While many Thanksgiving safety messages are geared toward motorists, authorities are reminding cooks to be cautious in the kitchen this Thanksgiving, especially when frying a turkey.
“I love to fry turkey and have been doing it for years but I am not immune to frying accidents,” actor William Shatner said in a news release. “People need to remember that hot oil and turkey can be a dangerous combination.”
In 2011, State Farm teamed up with Shatner to produce “Eat, Fry, Love: A Cautionary Tale,” a short video “that dramatized an actual accident where the celebrity was burned in a turkey fryer mishap on Thanksgiving.” In the wake of that video, claims related to grease and cooking fires occurring on Thanksgiving Day were cut in half, State Farm said.

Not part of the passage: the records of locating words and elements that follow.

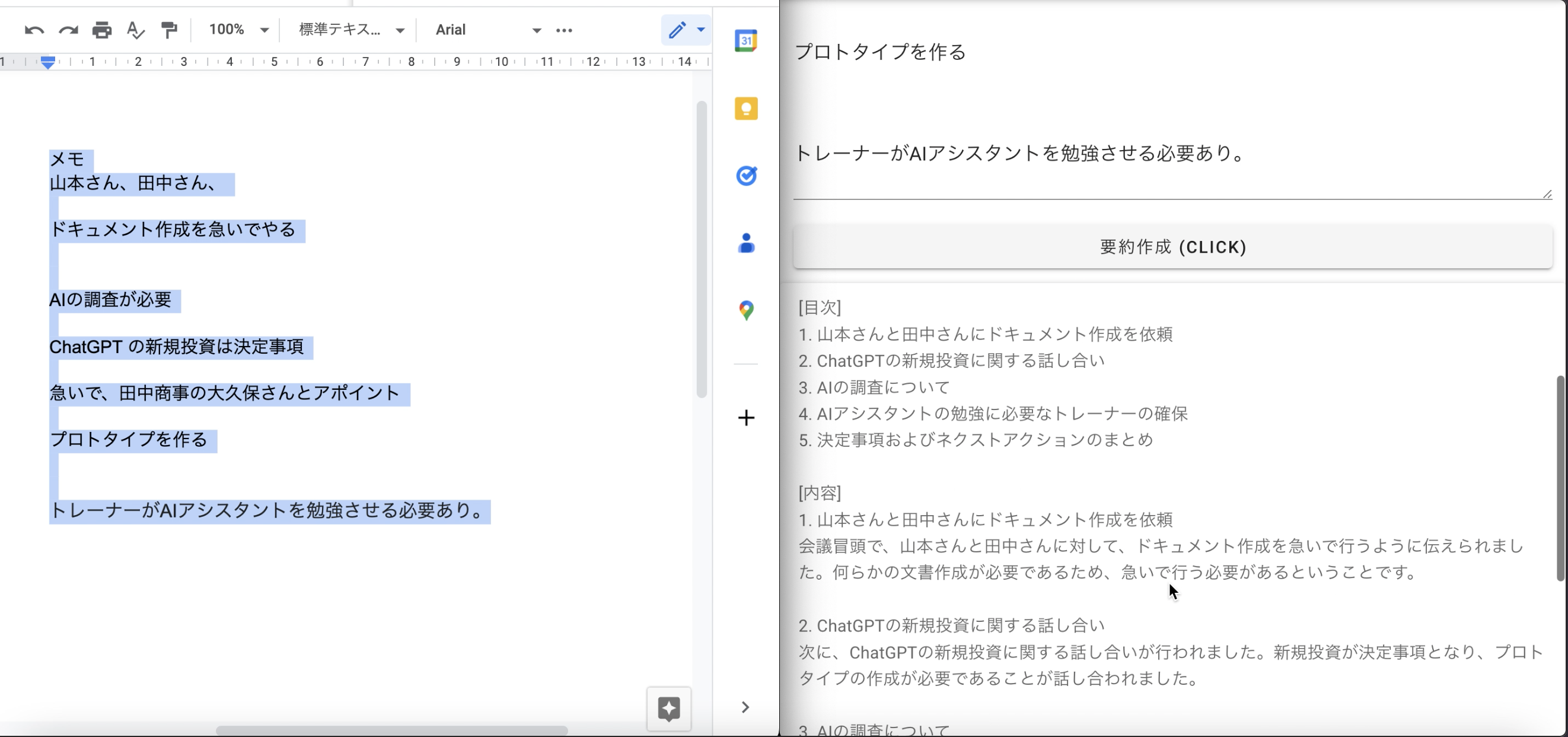Click the plus icon to get add-ons
The width and height of the screenshot is (1568, 737).
coord(745,418)
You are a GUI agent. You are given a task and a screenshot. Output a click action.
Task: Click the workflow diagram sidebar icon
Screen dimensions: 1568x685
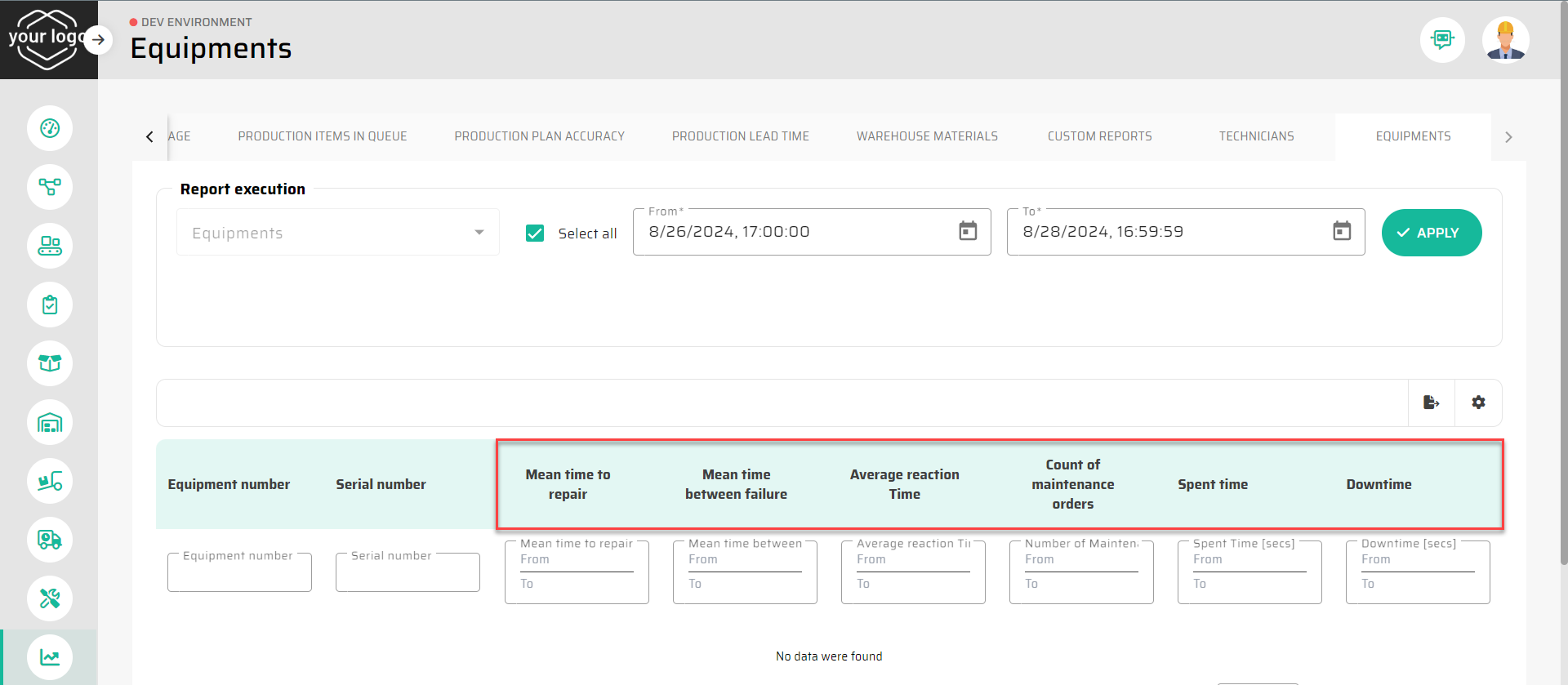tap(50, 187)
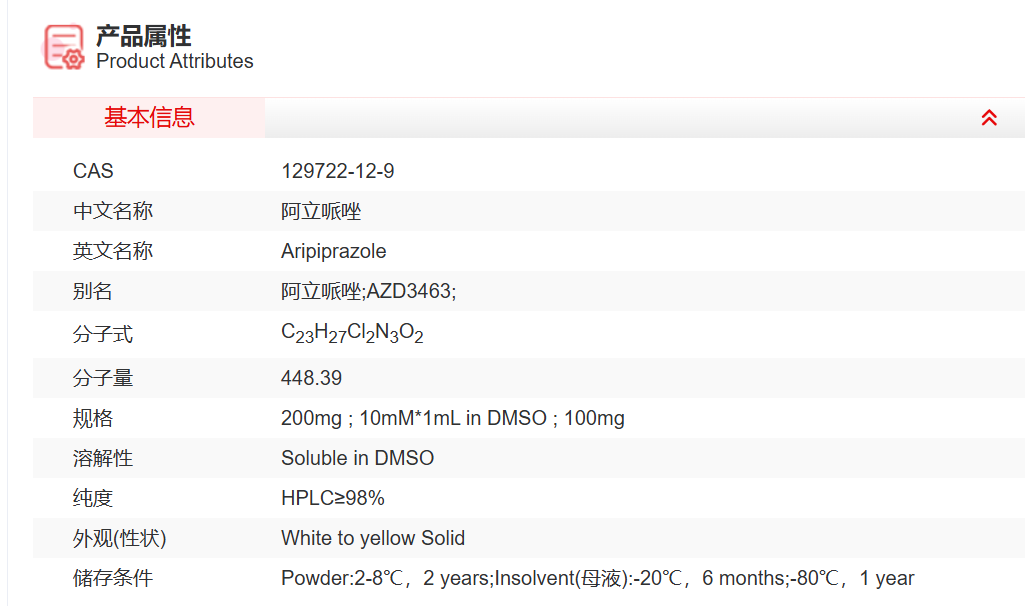Click the Product Attributes subtitle
The image size is (1025, 606).
pos(175,62)
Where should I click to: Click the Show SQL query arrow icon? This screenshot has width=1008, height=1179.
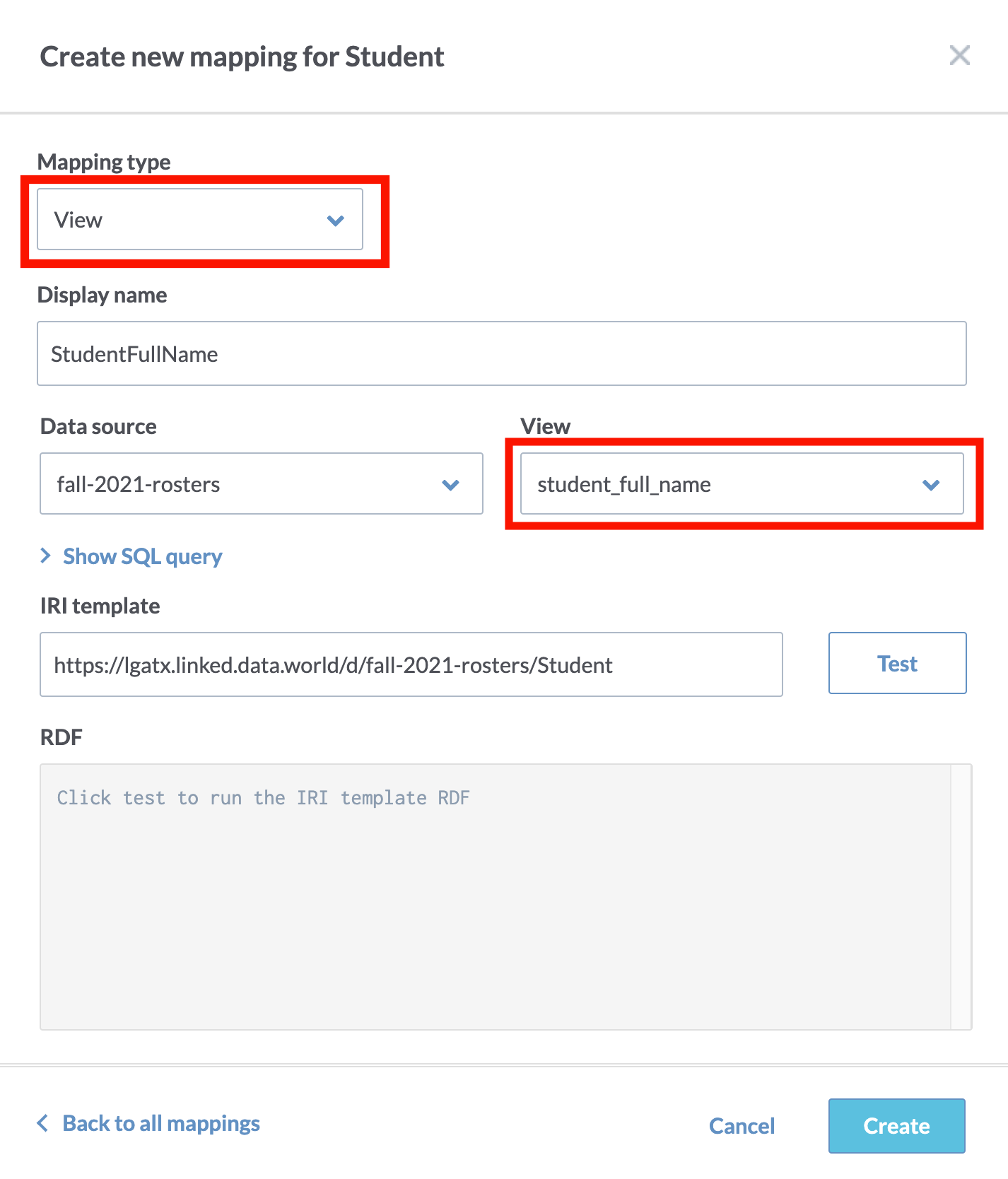[46, 556]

Officials have a few simple tips for avoiding cooking calamities this Thanksgiving, including installing enough smoke detectors, setting a timer when cooking and never use a cooking stove to heat a home. In addition, officials suggest households have a fire extinguisher handy and an evacuation plan at the ready.
Most fatal fires happen between 11 p.m. and 6 a.m., when families are sleeping, according to officials. According to the National Fire Protection Association (NFPA), Thanksgiving is the leading day for cooking fires.
“We’ve had 9 fatalities in Georgia so far this year in which the cause of the fire was cooking-related,” Georgia Insurance and Safety Fire Commissioner Ralph Hudgens said in a news release. “Over the years we have seen many fires caused by a stove that has been accidentally left on.”